=== Texte fourni ===
Il n’y a pas besoin, à ce stade du raisonnement, de faire l’hypothèse d’un « Dieu, en soi », qui serait présent dans la matière (ou dans le cerveau) de façon immanente. L’Univers tout entier pourrait être vu comme une totalité mouvante, comme un mouvement éternel (du moins à vue humaine), se suffisant à lui-même, jouant son rôle de cosmos, c’est-à-dire d’ordre matériel (et de projection spirituelle) issu d’un acte originaire. Il se serait détaché en quelque sorte de cet acte premier, réalisé par un Dieu créateur, lequel, une fois cet acte accompli, s’en serait séparé pour s’en « reposer » (le septième jour). Il faut alors considérer cette puissance totale, immanente, permanente, de l’Univers tout entier. Il faut aussi considérer l’hypothèse que cette puissance peut s’associer, par contiguïté ou par résonance, aux capacités de réception propres, individuelles, des cerveaux singuliers, individuels, et imaginer que peuvent avoir lieu, à l’occasion, des cas franchement exceptionnels de visions, d’illuminations, d’intuitions, provoquées par cette puissance-là au sein de ces cerveaux-ci…

Il faudrait alors faire une distinction entre la « pensée », dans sa forme habituelle, mentale, et ces visions, illuminations, intuitions… On pourrait, bien sûr, toujours faire l’hypothèse que « la pensée est matièrei », ou encore qu’elle est « un processus dans la matière [du cerveau]ii . Mais, ce qui m’importe ici, c’est de reconnaître la nature spécifique, c’est-à-dire non mentale, non cérébrale, de ces « visions » (mystiques), de ces « illuminations » (révélatrices), et de ces « intuitions » (poétiques, créatrices). Il m’importe de souligner qu’elles ne sont pas seulement des processus matériels (neuronaux). Elles dénotent l’existence de puissances autres, non matérielles, mais capables d’interagir avec des cerveaux matériels, et de les illuminer royalement, divinement, par des intuitions fulgurantes, des révélations indicibles, bien réelles, efficaces, et susceptibles de soulever les mondes…

Autrement formulée, la question devient : y a-t-il un monde de l’esprit au-dessus, à côté, ou au-delà du monde de la matière ? Ou bien tout n’est-il que matière, impliquant une sorte de morne monisme matériel, au fond minéral ?

=== Segment de données ===
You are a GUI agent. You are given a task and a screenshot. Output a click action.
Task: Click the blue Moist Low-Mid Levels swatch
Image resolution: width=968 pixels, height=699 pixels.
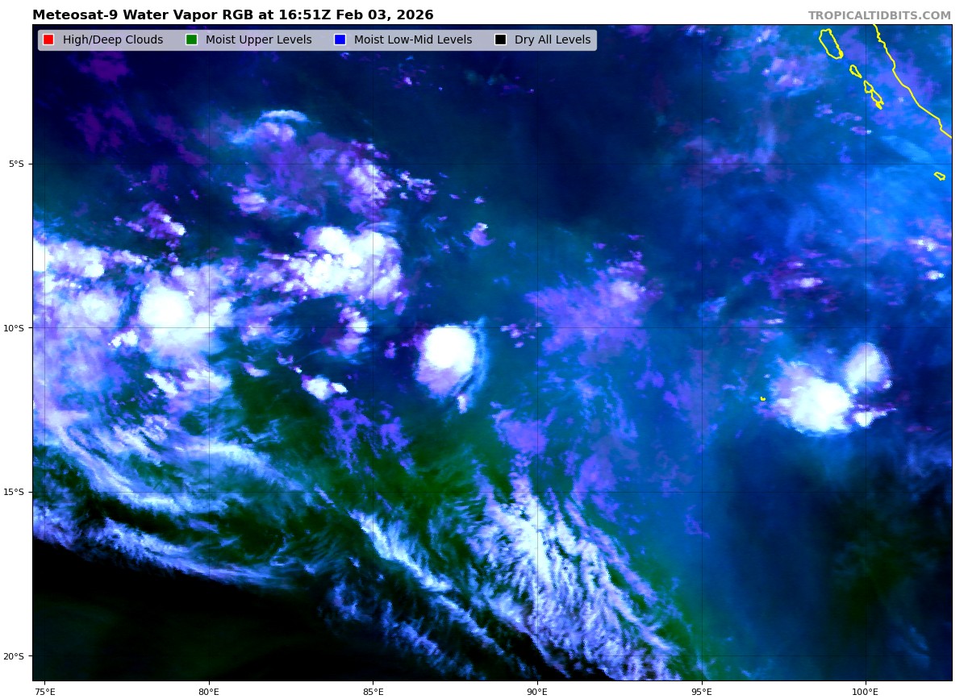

=== Consigne ===
Recopiez mot pour mot l'intégralité du texte fourni.

=== Réponse ci-dessous ===
Il n’y a pas besoin, à ce stade du raisonnement, de faire l’hypothèse d’un « Dieu, en soi », qui serait présent dans la matière (ou dans le cerveau) de façon immanente. L’Univers tout entier pourrait être vu comme une totalité mouvante, comme un mouvement éternel (du moins à vue humaine), se suffisant à lui-même, jouant son rôle de cosmos, c’est-à-dire d’ordre matériel (et de projection spirituelle) issu d’un acte originaire. Il se serait détaché en quelque sorte de cet acte premier, réalisé par un Dieu créateur, lequel, une fois cet acte accompli, s’en serait séparé pour s’en « reposer » (le septième jour). Il faut alors considérer cette puissance totale, immanente, permanente, de l’Univers tout entier. Il faut aussi considérer l’hypothèse que cette puissance peut s’associer, par contiguïté ou par résonance, aux capacités de réception propres, individuelles, des cerveaux singuliers, individuels, et imaginer que peuvent avoir lieu, à l’occasion, des cas franchement exceptionnels de visions, d’illuminations, d’intuitions, provoquées par cette puissance-là au sein de ces cerveaux-ci…

Il faudrait alors faire une distinction entre la « pensée », dans sa forme habituelle, mentale, et ces visions, illuminations, intuitions… On pourrait, bien sûr, toujours faire l’hypothèse que « la pensée est matièrei », ou encore qu’elle est « un processus dans la matière [du cerveau]ii . Mais, ce qui m’importe ici, c’est de reconnaître la nature spécifique, c’est-à-dire non mentale, non cérébrale, de ces « visions » (mystiques), de ces « illuminations » (révélatrices), et de ces « intuitions » (poétiques, créatrices). Il m’importe de souligner qu’elles ne sont pas seulement des processus matériels (neuronaux). Elles dénotent l’existence de puissances autres, non matérielles, mais capables d’interagir avec des cerveaux matériels, et de les illuminer royalement, divinement, par des intuitions fulgurantes, des révélations indicibles, bien réelles, efficaces, et susceptibles de soulever les mondes…

Autrement formulée, la question devient : y a-t-il un monde de l’esprit au-dessus, à côté, ou au-delà du monde de la matière ? Ou bien tout n’est-il que matière, impliquant une sorte de morne monisme matériel, au fond minéral ?